Wednesday, May 10, 2017

You're Fired!

It was Saturday, October 20, 1973. I and my three suitemates were preparing to host a party in our quarters in Princeton University's Graduate College when the news came of the "Saturday Night Massacre," President Nixon's firing of the Watergate Special Prosecutor Archibald Cox. (It was so named because both Attorney General Elliot Richardson and his Deputy William Ruckelshaus refused to fire Cox, which caused them both to resign. Cox was finally fired by the infamous Robert Bork, who was then Solicitor General.) When Melissa, one of our guests arrived, she angrily declared, "He [Nixon] is going to get away with it!" And we - political scientists, historians, and economists - all nodded our heads in agreement. So much for our predictive skills! As everyone knows, in the end Nixon did not get away with it.

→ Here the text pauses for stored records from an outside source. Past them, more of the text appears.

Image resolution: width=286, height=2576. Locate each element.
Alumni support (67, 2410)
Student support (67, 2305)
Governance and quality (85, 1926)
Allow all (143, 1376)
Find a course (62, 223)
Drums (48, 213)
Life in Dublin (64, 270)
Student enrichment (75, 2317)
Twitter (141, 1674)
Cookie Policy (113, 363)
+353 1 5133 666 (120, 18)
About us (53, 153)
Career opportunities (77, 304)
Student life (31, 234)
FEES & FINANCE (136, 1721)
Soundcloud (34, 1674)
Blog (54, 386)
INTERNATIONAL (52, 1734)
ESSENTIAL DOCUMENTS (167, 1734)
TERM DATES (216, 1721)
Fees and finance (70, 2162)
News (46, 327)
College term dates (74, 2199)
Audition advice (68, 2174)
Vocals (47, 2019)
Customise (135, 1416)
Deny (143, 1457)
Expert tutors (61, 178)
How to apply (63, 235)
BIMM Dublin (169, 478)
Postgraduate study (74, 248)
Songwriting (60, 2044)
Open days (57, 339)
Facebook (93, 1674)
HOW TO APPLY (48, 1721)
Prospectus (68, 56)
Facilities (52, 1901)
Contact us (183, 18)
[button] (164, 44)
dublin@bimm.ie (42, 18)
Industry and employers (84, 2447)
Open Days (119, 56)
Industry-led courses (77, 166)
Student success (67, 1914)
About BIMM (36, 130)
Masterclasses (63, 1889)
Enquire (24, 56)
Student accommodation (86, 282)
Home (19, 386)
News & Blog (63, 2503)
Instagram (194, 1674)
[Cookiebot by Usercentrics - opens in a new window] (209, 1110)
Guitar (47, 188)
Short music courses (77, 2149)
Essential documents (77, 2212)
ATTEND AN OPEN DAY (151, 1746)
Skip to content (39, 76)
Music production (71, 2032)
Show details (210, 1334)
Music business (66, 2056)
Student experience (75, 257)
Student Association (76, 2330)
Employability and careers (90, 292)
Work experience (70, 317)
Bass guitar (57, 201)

Whether or not the "Saturday Night Massacre" is actually an apt analogy to invoke in the aftermath of President Trump's termination of FBI Director James Comey, time will tell. (John Dean definitely does not consider it an appropriate analogy and said so quite clearly when interviewed yesterday.) And indeed my and many others' immediate recollection of 1973 may have more to do with today's overheated political climate than with the actual facts in the case.

The only point of similarity is that Comey and the FBI are apparently investigating the Trump campaign in connection with Russian interference in the 2016 election. The irony in all this is, of course, that Comey kept quiet about his investigation during the actual campaign, even as his irresponsible comments about Hillary Clinton may have tilted the election in Trump's favor. In an election that was decided by a small margin of votes in each of three states, any number of factors may have contributed to the unexpected outcome. But it is hard not to put at least part of the responsibility for that outcome on Comey's outrageous behavior. To add to the irony, it is precisely Comey's problematic behavior and comments in his first intervention last July that the Administration has now cited as the grounds for his dismissal!

On the one hand, clearly Comey should have been fired - both for what he said on July 5 and then for what he did on October 28. Besides possibly throwing the election to Trump, he inevitably undermined whatever confidence the public would otherwise have in the FBI. In that sense, one could say that President Trump did the right thing yesterday. But then why wait until May to do what any president should have done months ago? Crazy conspiracy theorists are going to have a field day with this, but (as is so often the case) one doesn't have to be a crazy conspiracy theorist to be troubled by both the act and the timing and to wonder whether the stated explanation and motives really tell the full and true story.

One big difference between 1973 and now is, of course, the character of the Republican party. It remains to be seen whether the Republican-run Congress will face up to its responsibility to ensure that Comey's replacement is committed to continuing the investigation - or, better still, appoint an Independent Investigatorto do so.